Arthur, J.F. and Stokes, C.R. and Jamieson, S.S.R. and Carr, J.R. and Leeson, A.A. (2020) 'Recent understanding of Antarctic supraglacial lakes using satellite remote sensing.', Progress in physical geography., 44 (6). pp. 837-869.

Abstract

Supraglacial lakes (SGLs) are now known to be widespread in Antarctica, where they represent an important component of ice sheet mass balance. This paper reviews how recent progress in satellite remote sensing has substantially advanced our understanding of SGLs in Antarctica, including their characteristics, geographic distribution and impacts on ice sheet dynamics. Important advances include: (a) the capability to resolve lakes at sub-metre resolution at weekly timescales; (b) the measurement of lake depth and volume changes at seasonal timescales, including sporadic observations of lake drainage events and (c) the integration of multiple optical satellite datasets to obtain continent-wide observations of lake distributions.
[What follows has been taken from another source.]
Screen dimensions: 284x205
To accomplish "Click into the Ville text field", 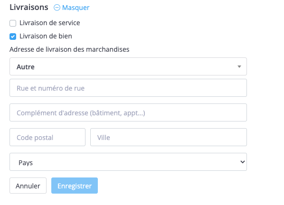I will (x=169, y=137).
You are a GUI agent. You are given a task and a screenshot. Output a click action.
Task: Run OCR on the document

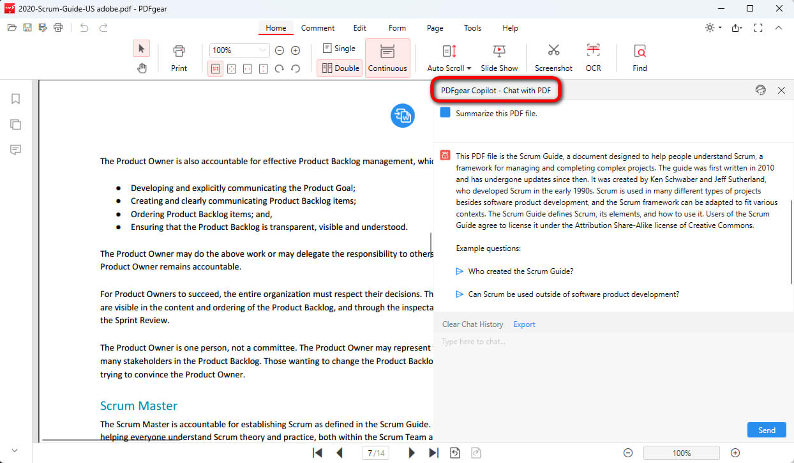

Despite recent progress, however, there remain important gaps in our understanding, most notably: (a) the relationship between seasonal variability in SGL development and near-surface climate; (b) the prevalence and impact of SGL drainage events on both grounded and floating ice and (c) the sensitivity of individual ice shelves to lake-induced hydrofracture. Given that surface melting and SGL development is predicted to play an increasingly important role in the surface mass balance of Antarctica, bridging these gaps will help constrain predictions of future rapid ice loss from Antarctica.

Item Type:Article
Full text:(AM) Accepted Manuscript
Available under License - Creative Commons Attribution.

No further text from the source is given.